- Extract:
::::

So far I tried to create an index like this
public class Toss_TagPerDay : AbstractIndexCreationTask<TossEntity, TagByDayIndex>
{
public Toss_TagPerDay()
{
Map = tosses => from toss in tosses
from tag in toss.Tags
select new TagByDayIndex()
{
Tag = tag,
CreatedOn = toss.CreatedOn.Date,
Count = 1
};
Reduce = results => from result in results
group result by new { result.Tag, result.CreatedOn }
into g
select new TagByDayIndex()
{
Tag = g.Key.Tag,
CreatedOn = g.Key.CreatedOn,
Count = g.Sum(i => i.Count)
};
}
}
And I query it like that
await _session
.Query<TagByDayIndex, Toss_TagPerDay>()
.Where(i => i.CreatedOn >= firstDay)
.GroupBy(i => i.Tag)
.OrderByDescending(g => g.Sum(i => i.Count))
.Take(50)
.Select(t => new BestTagsResult()
{
CountLastMonth = t.Count(),
Tag = t.Key
})
.ToListAsync()
But this gives me the error
Message: System.NotSupportedException : Could not understand expression: from index 'Toss/TagPerDay'.Where(i => (Convert(i.CreatedOn, DateTimeOffset) >= value(Toss.Server.Models.Tosses.BestTagsQueryHandler+<>c__DisplayClass3_0).firstDay)).GroupBy(i => i.Tag).OrderByDescending(g => g.Sum(i => i.Count)).Take(50).Select(t => new BestTagsResult() {CountLastMonth = t.Count(), Tag = t.Key})
---- System.NotSupportedException : GroupBy method is only supported in dynamic map-reduce queries
Any idea how can I make this work ? I could query for all the index data from the past 30 days and do the groupby / order / take in memory but this could make my app load a lot of data.
The results from the map-reduce index you created will give you the number of tags per day. You want to have the most popular ones from the last 30 days so you need to do the following query:
var tagCountPerDay = session
.Query<TagByDayIndex, Toss_TagPerDay>()

::::

(Rows of pointing data)

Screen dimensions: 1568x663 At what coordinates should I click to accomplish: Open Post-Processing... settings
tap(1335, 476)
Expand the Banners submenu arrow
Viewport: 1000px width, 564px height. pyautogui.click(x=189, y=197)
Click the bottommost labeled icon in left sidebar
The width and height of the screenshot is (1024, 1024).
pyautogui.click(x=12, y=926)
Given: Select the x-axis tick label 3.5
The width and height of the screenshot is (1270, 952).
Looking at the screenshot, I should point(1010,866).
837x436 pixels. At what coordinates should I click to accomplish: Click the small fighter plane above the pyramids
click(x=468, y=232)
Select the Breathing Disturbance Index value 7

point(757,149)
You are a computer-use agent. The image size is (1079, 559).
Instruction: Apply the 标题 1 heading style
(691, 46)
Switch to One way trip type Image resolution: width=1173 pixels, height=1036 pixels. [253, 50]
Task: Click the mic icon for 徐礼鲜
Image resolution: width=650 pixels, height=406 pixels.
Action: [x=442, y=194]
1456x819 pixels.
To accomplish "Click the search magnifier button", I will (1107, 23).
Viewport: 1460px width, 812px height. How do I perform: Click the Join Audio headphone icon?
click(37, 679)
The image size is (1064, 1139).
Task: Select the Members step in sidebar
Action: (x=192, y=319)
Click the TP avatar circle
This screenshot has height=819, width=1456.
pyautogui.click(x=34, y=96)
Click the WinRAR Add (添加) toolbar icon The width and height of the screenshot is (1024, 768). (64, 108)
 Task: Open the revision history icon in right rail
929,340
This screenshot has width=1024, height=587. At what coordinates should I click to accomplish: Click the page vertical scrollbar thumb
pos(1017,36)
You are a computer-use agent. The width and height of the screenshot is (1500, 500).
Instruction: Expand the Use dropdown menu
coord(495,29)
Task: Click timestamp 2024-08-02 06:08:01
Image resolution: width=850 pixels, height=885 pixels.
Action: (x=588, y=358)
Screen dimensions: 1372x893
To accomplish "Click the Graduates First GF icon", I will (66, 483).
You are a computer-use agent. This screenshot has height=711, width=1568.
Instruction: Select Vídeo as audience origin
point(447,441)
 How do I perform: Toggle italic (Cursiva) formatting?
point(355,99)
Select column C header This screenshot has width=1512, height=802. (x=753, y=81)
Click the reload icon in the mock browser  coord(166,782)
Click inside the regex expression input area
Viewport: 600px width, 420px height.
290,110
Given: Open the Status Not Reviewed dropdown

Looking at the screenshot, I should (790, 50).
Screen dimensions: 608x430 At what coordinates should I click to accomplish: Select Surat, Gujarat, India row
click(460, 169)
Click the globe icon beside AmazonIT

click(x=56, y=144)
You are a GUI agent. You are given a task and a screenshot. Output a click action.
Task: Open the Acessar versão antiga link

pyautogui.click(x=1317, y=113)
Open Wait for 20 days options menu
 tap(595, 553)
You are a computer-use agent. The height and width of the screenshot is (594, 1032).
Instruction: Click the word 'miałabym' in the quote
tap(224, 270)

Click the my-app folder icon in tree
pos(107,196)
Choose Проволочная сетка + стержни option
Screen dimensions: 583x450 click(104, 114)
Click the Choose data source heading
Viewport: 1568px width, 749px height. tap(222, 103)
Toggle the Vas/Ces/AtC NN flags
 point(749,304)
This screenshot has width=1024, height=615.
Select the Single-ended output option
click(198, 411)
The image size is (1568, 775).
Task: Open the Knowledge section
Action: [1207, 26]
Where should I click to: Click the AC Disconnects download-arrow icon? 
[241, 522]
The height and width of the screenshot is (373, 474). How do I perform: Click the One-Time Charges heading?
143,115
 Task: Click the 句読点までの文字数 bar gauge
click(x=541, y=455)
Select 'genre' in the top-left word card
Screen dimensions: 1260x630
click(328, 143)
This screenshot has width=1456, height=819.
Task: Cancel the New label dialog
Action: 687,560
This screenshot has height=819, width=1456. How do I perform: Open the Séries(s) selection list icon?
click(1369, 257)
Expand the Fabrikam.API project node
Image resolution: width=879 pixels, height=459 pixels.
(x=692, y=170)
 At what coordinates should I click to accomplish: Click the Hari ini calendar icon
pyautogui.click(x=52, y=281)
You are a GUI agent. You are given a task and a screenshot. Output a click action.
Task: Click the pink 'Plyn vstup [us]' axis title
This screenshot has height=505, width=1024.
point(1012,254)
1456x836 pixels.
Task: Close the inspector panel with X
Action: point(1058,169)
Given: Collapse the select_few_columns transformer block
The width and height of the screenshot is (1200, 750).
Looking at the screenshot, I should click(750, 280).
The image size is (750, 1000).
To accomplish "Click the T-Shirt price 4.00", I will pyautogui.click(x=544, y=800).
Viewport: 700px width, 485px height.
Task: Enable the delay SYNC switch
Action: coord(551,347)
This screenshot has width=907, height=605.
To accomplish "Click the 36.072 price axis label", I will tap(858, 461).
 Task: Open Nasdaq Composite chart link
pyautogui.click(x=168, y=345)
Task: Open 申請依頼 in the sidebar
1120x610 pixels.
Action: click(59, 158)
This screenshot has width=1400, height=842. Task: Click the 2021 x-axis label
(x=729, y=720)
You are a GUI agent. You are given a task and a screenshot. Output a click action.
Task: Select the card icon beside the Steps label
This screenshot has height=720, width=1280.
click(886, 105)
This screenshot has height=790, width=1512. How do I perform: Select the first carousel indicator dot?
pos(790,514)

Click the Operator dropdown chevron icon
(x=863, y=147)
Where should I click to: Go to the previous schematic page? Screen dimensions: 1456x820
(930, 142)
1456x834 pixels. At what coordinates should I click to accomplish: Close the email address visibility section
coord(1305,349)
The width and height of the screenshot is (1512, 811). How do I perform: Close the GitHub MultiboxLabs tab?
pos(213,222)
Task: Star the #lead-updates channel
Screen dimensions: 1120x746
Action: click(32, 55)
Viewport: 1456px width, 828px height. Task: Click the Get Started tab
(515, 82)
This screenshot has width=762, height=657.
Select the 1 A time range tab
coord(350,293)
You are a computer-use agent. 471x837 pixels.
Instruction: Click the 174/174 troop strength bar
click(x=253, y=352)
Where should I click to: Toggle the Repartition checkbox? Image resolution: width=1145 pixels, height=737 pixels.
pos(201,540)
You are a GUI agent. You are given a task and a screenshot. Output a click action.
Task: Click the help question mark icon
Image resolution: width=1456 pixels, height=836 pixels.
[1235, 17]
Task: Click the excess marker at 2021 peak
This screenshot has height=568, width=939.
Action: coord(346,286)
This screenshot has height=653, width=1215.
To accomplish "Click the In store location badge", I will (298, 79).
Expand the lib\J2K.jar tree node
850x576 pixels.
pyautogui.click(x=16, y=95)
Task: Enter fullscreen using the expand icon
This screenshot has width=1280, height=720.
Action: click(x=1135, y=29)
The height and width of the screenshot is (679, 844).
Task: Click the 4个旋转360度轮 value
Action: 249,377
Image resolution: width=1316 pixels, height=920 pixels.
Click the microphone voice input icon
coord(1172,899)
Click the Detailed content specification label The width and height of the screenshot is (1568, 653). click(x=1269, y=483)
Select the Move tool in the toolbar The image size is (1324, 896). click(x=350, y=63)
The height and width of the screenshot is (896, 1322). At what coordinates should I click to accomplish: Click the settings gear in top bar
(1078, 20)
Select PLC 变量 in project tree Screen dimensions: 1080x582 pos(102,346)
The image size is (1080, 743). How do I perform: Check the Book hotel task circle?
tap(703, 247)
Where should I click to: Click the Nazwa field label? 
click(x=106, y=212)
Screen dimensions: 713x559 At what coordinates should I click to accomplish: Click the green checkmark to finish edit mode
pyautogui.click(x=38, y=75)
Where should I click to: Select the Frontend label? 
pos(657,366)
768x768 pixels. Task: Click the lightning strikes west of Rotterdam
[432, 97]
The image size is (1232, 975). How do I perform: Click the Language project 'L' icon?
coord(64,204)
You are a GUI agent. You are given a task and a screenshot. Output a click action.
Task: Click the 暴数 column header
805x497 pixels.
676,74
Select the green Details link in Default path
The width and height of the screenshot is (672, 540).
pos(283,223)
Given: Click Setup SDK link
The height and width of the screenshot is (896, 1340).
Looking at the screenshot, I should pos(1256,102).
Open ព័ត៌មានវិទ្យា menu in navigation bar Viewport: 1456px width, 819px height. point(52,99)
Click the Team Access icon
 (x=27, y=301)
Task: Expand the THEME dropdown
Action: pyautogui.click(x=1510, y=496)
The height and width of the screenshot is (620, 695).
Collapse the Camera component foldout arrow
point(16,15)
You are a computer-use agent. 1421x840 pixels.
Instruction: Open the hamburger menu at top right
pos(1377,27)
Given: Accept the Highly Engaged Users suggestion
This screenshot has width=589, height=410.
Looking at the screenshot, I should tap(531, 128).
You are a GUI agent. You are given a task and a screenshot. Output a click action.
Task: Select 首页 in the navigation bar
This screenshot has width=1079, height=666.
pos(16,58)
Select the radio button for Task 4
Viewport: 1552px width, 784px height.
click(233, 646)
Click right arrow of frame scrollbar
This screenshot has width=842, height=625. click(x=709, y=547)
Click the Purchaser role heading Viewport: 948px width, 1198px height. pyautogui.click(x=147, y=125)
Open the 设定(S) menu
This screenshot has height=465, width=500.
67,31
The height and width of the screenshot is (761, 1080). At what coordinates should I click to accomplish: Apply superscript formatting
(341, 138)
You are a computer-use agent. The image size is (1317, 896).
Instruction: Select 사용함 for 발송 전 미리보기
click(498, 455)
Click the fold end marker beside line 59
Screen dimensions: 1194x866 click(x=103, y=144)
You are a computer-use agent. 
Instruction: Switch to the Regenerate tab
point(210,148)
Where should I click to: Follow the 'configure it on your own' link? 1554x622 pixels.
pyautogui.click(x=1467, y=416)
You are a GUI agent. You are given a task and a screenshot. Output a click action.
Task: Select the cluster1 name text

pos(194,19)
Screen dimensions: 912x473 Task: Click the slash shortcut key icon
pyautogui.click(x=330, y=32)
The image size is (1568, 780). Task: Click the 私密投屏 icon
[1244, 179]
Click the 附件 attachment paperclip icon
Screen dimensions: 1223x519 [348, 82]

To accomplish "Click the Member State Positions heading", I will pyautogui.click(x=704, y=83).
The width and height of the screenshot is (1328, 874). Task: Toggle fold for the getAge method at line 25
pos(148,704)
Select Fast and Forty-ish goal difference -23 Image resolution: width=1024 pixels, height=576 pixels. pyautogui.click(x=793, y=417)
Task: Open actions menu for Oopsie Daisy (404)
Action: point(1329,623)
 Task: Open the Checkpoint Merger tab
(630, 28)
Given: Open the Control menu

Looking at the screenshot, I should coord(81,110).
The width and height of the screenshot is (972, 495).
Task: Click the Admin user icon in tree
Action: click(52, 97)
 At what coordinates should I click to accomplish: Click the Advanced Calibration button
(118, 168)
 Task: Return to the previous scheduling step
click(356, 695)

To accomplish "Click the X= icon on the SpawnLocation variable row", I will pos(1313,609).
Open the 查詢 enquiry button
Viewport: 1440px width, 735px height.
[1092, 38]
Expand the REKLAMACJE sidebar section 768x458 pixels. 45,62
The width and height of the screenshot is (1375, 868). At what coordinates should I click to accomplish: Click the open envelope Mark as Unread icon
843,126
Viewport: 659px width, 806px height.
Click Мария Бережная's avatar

::::

- List of tasks:
A) Summarize the excerpt about the tag index in two sentences.
B) In the excerpt about the tag index, what does the second NotSupportedException message say?

- Solutions to the problems:
A) A user built a map-reduce index that counts tags per day, then queried it with a date filter, grouping by tag, ordering by summed count and taking the top 50, but the query failed with a NotSupportedException. A reply points out that the index gives the number of tags per day, so getting the most popular tags from the last 30 days requires a different query.

B) GroupBy method is only supported in dynamic map-reduce queries.